■ Exercise ■
Entries follow. Give back exactly the lines starting at the one containing "Task: Install the Remote FS extension" and ending at the one containing "Instruction: Toggle the", and no other lines.

■ Dataset extract ■
★ ★ ★ ★ ★ ★ ★

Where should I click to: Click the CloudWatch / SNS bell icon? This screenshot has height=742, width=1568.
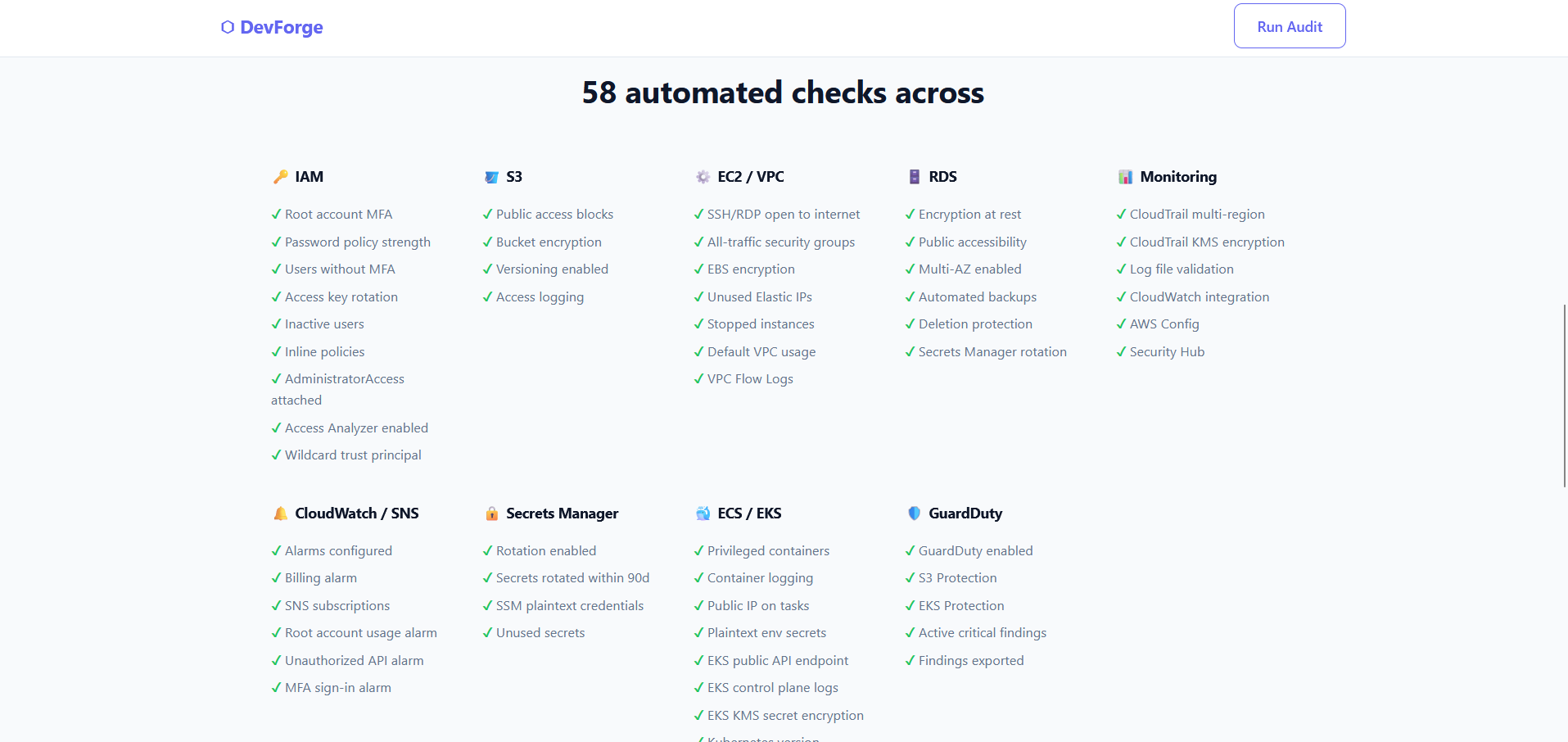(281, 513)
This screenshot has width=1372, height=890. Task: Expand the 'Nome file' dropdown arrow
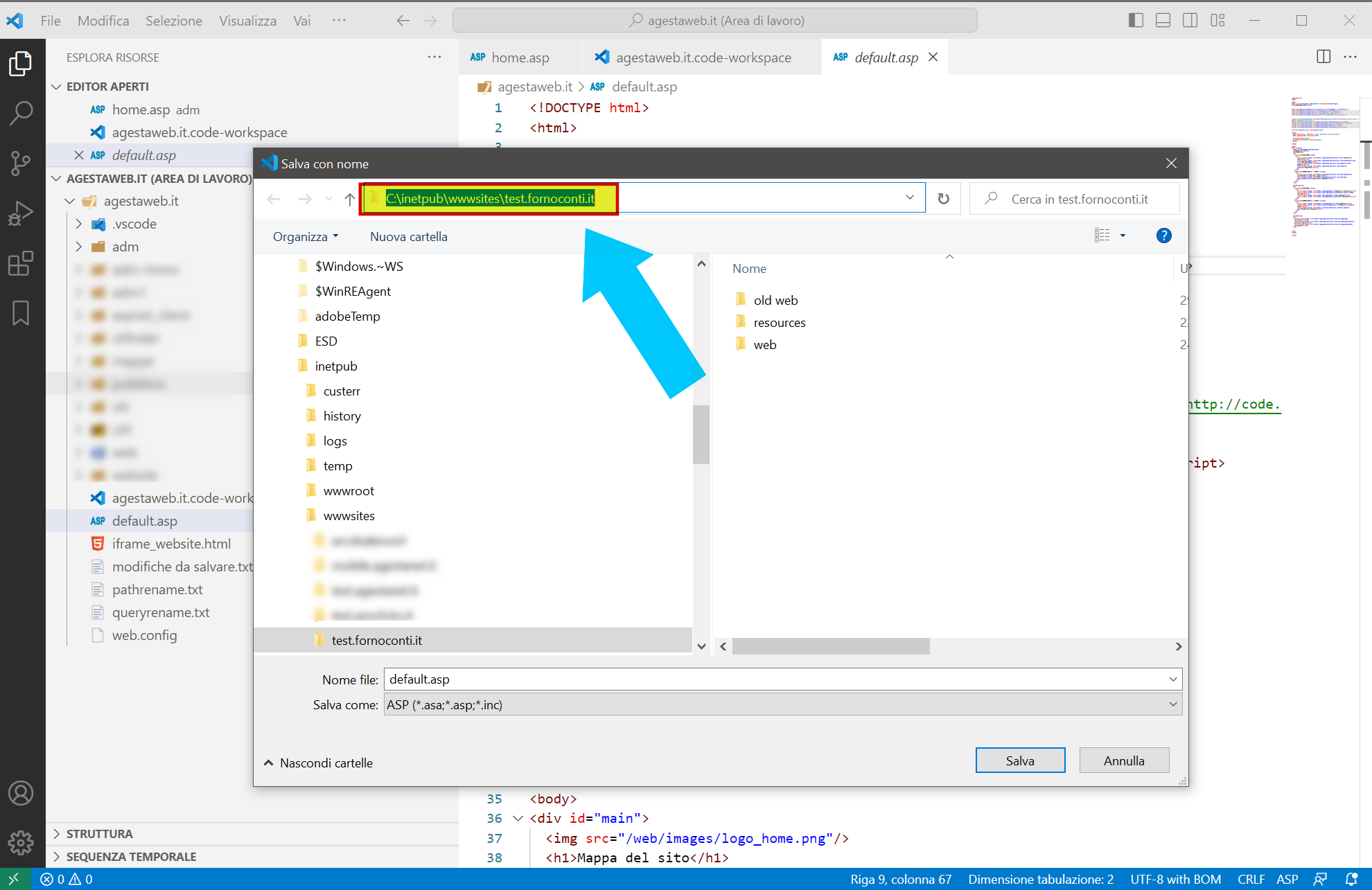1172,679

★ ★ ★ ★ ★ ★ ★

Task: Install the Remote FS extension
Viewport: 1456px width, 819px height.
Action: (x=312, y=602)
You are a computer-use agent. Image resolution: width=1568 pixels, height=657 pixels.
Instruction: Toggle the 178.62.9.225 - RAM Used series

★ ★ ★ ★ ★ ★ ★

■ Solved exercise ■
Task: Install the Remote FS extension
Viewport: 1456px width, 819px height.
Action: (x=312, y=602)
You are a computer-use agent. Image resolution: width=1568 pixels, height=657 pixels.
Instruction: Toggle the 178.62.9.225 - RAM Used series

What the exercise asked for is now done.